The pan-European STOXX 600 index was up 4.2pc, with energy, autos, insurers and financials jumping between 5.4pc and 6.7pc.
With an 8pc surge on Tuesday, swings last seen at the height of the 2008 financial crisis, the benchmark index has recovered its losses from mid March, but remains more than 25pc below its record high last month.
On Wednesday, US officials reached a deal on a $2tn package to aid small businesses and Americans hit by layoffs due to the health crisis, but with growing evidence of a breakdown in economic activity, analysts said a global recession was looming.
"It's very good that authorities came up with monetary and fiscal co-ordination, but that's only damage limitation and it doesn't necessarily help to stimulate the economy yet because we're still in a lockdown," said Stefan Koopman, senior market economist at Rabobank.
"Over the course of the summer, economic activity can pick up a little bit, but even then we're still way behind growth rates from 2018 and 2019. It will be a very very long year for Europe."
European airlines, one of the worst hit sectors from travel restrictions and evaporating passenger numbers over fears of contagion, have appealed to governments for bailout packages to prevent a collapse of the aerospace industry.
Air France-KLM, Aer Lingus-owner IAG , Ryanair and EasyJet gained between 7.2pc and 13.2pc amid the broader rebound.
German shares jumped 3.7pc after posting their best day since 2008 on Tuesday, while Europe's fear gauge fell for the fifth day in a row as a modicum of calm returned to financial markets.
"The Vix ... most certainly needs to fall below 30 and only then the real buyers return," said Stephen Innes, a markets strategist at AxiCorp.
"Ultimately none of that will happen until the data has bottomed and signs of life emerge around the world."
With the pandemic still far from contained in Europe, several more companies have warned of lower profits, layoffs and a halt in business activity amid widespread national lockdowns.

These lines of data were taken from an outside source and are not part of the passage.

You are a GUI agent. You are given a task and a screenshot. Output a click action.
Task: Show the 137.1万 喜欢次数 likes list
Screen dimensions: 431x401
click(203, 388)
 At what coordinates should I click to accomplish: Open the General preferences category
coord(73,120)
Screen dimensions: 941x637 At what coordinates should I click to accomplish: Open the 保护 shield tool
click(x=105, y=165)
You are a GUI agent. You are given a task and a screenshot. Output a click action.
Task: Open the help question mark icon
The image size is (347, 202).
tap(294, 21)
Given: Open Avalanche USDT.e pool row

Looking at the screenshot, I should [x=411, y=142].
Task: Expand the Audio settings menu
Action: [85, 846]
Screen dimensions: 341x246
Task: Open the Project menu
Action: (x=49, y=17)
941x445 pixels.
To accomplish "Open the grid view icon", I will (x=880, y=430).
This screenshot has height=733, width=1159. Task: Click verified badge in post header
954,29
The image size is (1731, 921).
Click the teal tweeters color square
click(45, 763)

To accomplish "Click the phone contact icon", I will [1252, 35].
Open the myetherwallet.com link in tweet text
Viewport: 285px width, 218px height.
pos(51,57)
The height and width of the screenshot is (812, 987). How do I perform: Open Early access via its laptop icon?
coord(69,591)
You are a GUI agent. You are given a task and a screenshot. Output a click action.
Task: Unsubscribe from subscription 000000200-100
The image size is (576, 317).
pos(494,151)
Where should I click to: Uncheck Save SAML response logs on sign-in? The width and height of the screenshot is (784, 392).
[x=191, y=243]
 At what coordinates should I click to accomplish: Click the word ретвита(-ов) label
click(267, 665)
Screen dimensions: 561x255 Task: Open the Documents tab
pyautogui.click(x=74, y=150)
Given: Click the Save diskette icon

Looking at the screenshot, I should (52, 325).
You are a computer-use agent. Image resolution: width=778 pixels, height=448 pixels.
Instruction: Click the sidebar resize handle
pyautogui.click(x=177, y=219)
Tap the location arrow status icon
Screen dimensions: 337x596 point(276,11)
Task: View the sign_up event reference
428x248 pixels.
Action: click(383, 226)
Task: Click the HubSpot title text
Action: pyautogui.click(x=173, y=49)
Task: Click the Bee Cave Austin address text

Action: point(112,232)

German conglomerate Thyssenkrupp said it would cut 3,000 jobs at its steel unit by 2026 as part of a wage deal it struck with powerful labour union IG Metall. Its shares rose 22.7pc and were among the biggest gainers on the benchmark index.
Pest control company Rentokil Initial slumped 9pc and was one of the biggest drags on the STOXX 600 after withdrawing its 2020 forecast and saying it was clamping down on spending to deal with the collapse of some business.